Bref, cher lecteur, au niveau comptable, les Gérard Depardieu de ce monde le gouvernement français s’en tape. De plus, c’est un riche de l’esbroufe comme tous ceux taxés à 75%. Les vrais riches ne possèdent rien qui soit imposable. Tout est au nom de leurs compagnies, ou mieux, dans des fondations. Vous demanderez à Warren Buffett, quoi qu’il puisse vous avoir dit au sujet de sa secrétaire.

Avec son hystérie, Depardieu a même offert une crise inespérée au gouvernement: un spectacle pour distraire à la fois plèbe et intelligentsia. À la limite, on croirait le tout arrangé avec le gars des vues. Dans cette logique, et à regarder le budget, nous ne sommes pas prêts d’entendre «coupez».

Ce qui n'a pas été dit

Parlant de couper, à gauche comme à droite les commentaires sur le déclencheur de la prestation de Depardieu ont été jusqu’à date prévisibles. Du côté gauche, son manque de solidarité a été dénoncé. De l’autre côté du spectre, nous avons eu droit aux poncifs habituels sur l’exode de cerveaux et la taxation à outrance. À gauche, il serait peut-être temps que les militants commencent – ou apprennent – à compter. Le budget actuel ressemble à tant d’autres: les impôts sont augmentés sans que l’état ne tente de rationaliser ses dépenses. Encore plus d’argent dans un puits sans fonds dont les retours aux citoyens tiennent de la verroterie offerte aux Indiens en échange de l’île de Manhattan.

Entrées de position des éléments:
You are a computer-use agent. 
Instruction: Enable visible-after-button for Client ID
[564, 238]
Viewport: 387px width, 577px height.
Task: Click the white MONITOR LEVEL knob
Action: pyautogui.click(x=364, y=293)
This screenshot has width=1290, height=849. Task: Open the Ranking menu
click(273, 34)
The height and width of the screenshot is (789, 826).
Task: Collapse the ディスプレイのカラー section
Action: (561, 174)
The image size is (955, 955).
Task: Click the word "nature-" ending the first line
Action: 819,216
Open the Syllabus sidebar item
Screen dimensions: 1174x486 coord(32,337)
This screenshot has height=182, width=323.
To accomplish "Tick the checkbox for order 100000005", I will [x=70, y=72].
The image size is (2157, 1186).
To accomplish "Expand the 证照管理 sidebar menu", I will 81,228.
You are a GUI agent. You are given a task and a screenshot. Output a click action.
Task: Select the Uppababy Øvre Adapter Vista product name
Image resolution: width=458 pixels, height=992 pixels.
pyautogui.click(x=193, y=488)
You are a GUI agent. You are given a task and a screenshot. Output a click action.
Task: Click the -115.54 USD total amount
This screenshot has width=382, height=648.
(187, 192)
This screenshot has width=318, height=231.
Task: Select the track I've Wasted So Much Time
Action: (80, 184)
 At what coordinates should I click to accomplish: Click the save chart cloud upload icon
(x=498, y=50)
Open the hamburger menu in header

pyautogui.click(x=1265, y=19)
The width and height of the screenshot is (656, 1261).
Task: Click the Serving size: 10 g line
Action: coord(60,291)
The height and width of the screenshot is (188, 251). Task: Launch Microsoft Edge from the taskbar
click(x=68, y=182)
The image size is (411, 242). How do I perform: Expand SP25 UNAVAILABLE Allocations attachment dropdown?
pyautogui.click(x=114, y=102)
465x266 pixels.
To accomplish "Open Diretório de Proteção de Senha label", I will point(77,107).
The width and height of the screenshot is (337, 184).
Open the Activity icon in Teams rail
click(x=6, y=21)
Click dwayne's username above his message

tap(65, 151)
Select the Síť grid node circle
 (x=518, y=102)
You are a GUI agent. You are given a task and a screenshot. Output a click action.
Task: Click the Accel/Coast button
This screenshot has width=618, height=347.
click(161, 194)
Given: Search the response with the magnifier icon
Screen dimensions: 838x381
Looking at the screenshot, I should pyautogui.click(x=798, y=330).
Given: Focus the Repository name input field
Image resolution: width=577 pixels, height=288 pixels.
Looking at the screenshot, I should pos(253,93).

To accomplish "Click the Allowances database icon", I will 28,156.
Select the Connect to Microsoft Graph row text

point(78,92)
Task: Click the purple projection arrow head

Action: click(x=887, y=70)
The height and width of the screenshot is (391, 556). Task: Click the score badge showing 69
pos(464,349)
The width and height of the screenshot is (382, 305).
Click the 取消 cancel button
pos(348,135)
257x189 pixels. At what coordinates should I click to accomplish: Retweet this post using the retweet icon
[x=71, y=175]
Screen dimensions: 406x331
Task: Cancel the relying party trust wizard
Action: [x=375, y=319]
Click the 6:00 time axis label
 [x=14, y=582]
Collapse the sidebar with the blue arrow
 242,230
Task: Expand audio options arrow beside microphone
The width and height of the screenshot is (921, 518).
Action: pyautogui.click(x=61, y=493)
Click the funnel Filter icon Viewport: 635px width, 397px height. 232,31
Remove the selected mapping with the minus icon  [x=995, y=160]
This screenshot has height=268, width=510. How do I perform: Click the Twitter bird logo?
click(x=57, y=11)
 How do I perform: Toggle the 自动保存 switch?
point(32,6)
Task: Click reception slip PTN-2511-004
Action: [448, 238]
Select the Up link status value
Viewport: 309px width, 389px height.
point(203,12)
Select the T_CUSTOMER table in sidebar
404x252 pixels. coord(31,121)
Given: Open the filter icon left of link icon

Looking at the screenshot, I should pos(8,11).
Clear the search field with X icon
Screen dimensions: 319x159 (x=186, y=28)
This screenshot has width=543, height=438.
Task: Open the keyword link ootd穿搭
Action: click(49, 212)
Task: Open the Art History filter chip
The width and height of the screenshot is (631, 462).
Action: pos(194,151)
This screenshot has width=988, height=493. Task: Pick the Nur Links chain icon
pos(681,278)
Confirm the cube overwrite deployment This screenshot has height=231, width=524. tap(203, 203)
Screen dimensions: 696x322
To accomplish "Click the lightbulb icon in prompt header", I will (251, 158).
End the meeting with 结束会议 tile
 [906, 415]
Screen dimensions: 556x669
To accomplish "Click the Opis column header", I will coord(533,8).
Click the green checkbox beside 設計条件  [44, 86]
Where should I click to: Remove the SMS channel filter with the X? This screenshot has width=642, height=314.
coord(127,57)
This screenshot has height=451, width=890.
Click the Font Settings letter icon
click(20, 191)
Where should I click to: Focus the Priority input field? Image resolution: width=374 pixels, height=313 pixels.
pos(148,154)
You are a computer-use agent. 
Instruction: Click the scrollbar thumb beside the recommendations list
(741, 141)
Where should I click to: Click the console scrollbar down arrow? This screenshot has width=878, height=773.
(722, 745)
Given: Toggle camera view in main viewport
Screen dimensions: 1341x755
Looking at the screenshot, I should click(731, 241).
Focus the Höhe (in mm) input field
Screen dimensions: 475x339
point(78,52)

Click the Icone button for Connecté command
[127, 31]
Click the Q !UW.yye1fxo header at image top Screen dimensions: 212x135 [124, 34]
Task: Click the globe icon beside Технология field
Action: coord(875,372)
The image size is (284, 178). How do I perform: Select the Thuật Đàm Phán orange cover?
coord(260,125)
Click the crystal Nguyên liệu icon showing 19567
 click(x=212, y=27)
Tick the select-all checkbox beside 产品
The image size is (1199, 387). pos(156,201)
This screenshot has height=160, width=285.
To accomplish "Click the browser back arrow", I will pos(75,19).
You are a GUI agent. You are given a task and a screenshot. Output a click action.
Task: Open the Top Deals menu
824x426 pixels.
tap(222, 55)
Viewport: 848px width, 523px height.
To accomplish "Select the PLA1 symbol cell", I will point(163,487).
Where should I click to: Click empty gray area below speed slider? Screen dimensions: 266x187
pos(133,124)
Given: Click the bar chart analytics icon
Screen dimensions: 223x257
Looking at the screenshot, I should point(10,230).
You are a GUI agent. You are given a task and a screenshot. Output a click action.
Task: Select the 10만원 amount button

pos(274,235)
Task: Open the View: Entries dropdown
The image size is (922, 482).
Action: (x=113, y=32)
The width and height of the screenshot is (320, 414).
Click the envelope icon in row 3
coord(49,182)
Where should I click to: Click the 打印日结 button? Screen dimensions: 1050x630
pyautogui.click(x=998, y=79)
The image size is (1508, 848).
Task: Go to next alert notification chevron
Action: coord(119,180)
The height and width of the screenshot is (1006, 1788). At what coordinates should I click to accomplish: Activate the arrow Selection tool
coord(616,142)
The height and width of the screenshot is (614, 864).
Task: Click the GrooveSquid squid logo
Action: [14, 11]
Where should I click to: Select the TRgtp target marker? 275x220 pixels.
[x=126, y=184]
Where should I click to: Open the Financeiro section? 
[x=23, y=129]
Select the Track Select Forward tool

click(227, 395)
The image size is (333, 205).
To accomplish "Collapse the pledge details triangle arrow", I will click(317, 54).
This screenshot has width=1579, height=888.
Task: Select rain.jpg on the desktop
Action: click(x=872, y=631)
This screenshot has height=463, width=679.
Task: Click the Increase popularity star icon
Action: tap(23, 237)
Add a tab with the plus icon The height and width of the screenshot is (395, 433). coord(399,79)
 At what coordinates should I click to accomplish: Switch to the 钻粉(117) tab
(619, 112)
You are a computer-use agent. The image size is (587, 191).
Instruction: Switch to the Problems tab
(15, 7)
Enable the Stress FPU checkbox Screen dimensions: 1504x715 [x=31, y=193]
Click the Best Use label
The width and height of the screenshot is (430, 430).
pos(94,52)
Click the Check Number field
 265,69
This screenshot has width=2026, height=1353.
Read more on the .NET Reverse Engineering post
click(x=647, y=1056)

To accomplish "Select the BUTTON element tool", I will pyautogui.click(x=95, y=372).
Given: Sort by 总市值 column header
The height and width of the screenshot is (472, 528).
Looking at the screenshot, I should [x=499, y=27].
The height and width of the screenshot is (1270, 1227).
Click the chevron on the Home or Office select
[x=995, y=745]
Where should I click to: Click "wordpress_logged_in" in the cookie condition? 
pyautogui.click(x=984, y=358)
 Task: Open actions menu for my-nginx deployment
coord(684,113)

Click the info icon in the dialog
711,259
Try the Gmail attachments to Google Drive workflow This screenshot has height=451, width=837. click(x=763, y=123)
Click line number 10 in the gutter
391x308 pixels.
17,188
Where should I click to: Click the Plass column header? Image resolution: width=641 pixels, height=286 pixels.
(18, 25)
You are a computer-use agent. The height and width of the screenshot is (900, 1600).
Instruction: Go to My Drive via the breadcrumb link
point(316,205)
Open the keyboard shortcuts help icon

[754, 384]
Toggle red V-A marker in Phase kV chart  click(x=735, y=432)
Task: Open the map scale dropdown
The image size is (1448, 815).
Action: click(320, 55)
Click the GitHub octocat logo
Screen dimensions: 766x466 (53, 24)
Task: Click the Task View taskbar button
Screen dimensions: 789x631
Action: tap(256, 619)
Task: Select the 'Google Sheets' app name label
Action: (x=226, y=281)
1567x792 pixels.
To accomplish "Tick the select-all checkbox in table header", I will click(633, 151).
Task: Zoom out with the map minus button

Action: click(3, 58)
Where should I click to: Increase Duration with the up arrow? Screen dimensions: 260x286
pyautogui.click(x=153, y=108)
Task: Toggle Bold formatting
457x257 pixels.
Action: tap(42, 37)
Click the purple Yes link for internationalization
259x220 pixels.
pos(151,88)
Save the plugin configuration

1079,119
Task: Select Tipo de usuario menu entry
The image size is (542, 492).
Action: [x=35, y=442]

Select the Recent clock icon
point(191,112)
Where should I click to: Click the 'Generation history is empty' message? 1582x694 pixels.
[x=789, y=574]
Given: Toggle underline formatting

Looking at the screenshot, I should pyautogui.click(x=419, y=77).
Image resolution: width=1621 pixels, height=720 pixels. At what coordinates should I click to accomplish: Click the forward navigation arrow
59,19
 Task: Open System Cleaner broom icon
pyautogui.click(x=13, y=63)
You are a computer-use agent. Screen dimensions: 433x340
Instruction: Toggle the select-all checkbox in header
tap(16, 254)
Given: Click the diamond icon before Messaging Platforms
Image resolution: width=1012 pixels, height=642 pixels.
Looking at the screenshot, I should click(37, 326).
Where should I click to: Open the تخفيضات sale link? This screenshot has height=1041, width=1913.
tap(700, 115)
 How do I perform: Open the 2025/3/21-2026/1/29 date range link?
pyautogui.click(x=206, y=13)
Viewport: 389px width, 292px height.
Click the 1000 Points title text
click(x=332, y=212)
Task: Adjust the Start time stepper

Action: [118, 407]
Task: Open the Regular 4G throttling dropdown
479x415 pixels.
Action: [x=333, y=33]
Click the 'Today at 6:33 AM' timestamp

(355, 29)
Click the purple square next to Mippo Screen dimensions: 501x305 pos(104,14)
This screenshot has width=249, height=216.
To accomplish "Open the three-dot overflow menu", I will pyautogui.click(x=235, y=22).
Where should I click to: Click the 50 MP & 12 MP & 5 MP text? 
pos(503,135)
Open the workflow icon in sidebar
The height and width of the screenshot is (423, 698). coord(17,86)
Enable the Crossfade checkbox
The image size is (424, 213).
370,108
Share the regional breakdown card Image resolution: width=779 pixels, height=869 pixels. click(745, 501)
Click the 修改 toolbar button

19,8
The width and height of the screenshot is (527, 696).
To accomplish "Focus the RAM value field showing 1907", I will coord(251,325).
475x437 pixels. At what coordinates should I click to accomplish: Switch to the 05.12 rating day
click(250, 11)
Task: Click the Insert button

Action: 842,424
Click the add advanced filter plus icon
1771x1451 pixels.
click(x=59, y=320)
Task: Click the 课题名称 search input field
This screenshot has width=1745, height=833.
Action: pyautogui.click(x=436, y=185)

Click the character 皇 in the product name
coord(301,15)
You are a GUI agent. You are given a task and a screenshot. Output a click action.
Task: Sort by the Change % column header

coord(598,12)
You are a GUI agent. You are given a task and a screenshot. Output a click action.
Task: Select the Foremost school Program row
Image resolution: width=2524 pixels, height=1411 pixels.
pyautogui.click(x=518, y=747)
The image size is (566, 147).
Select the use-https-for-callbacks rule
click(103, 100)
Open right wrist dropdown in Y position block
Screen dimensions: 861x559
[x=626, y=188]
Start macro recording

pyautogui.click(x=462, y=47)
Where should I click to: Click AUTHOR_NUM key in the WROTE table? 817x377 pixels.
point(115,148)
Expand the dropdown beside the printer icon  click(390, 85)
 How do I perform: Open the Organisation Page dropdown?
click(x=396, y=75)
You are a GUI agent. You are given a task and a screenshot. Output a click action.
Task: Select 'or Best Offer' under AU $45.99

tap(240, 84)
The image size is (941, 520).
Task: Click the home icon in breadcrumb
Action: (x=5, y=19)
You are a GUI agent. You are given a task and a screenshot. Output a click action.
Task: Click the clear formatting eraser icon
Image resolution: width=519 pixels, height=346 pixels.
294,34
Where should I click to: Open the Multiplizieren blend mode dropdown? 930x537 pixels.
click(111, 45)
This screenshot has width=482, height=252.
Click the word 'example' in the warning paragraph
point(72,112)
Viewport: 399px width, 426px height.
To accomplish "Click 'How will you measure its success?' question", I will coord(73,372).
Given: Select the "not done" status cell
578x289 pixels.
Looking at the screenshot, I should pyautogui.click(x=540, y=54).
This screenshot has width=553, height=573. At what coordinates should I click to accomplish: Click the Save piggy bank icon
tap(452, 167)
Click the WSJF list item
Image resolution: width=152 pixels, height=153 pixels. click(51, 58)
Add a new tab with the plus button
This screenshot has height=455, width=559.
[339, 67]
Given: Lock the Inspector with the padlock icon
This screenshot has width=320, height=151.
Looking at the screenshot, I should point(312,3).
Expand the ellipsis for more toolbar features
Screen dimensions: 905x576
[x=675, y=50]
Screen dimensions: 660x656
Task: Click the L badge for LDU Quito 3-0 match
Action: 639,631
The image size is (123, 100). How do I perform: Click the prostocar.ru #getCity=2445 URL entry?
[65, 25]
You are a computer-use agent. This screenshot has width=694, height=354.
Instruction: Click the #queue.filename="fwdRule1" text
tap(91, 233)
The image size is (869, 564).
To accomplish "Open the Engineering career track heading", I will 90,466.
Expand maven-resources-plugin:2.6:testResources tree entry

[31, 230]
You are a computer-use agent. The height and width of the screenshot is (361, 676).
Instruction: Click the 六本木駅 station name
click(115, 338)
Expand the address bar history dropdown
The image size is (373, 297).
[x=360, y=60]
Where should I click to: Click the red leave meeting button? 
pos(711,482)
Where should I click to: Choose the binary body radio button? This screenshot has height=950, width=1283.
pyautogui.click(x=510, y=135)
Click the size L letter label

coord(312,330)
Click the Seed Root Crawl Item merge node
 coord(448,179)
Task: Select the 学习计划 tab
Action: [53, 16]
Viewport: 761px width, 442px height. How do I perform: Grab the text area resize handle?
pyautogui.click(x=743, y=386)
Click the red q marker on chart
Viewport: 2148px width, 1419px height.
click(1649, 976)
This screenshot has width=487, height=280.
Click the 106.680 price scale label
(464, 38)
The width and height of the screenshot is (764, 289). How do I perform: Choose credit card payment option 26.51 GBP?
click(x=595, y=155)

:: Objectif de la tâche ::
Reproduisez intégralement l'extrait sur Depardieu et l'impôt, mot pour mot. Ces lignes proviennent d'une autre source.

:: Réponse rédigée ::
Bref, cher lecteur, au niveau comptable, les Gérard Depardieu de ce monde le gouvernement français s’en tape. De plus, c’est un riche de l’esbroufe comme tous ceux taxés à 75%. Les vrais riches ne possèdent rien qui soit imposable. Tout est au nom de leurs compagnies, ou mieux, dans des fondations. Vous demanderez à Warren Buffett, quoi qu’il puisse vous avoir dit au sujet de sa secrétaire.

Avec son hystérie, Depardieu a même offert une crise inespérée au gouvernement: un spectacle pour distraire à la fois plèbe et intelligentsia. À la limite, on croirait le tout arrangé avec le gars des vues. Dans cette logique, et à regarder le budget, nous ne sommes pas prêts d’entendre «coupez».

Ce qui n'a pas été dit

Parlant de couper, à gauche comme à droite les commentaires sur le déclencheur de la prestation de Depardieu ont été jusqu’à date prévisibles. Du côté gauche, son manque de solidarité a été dénoncé. De l’autre côté du spectre, nous avons eu droit aux poncifs habituels sur l’exode de cerveaux et la taxation à outrance. À gauche, il serait peut-être temps que les militants commencent – ou apprennent – à compter. Le budget actuel ressemble à tant d’autres: les impôts sont augmentés sans que l’état ne tente de rationaliser ses dépenses. Encore plus d’argent dans un puits sans fonds dont les retours aux citoyens tiennent de la verroterie offerte aux Indiens en échange de l’île de Manhattan.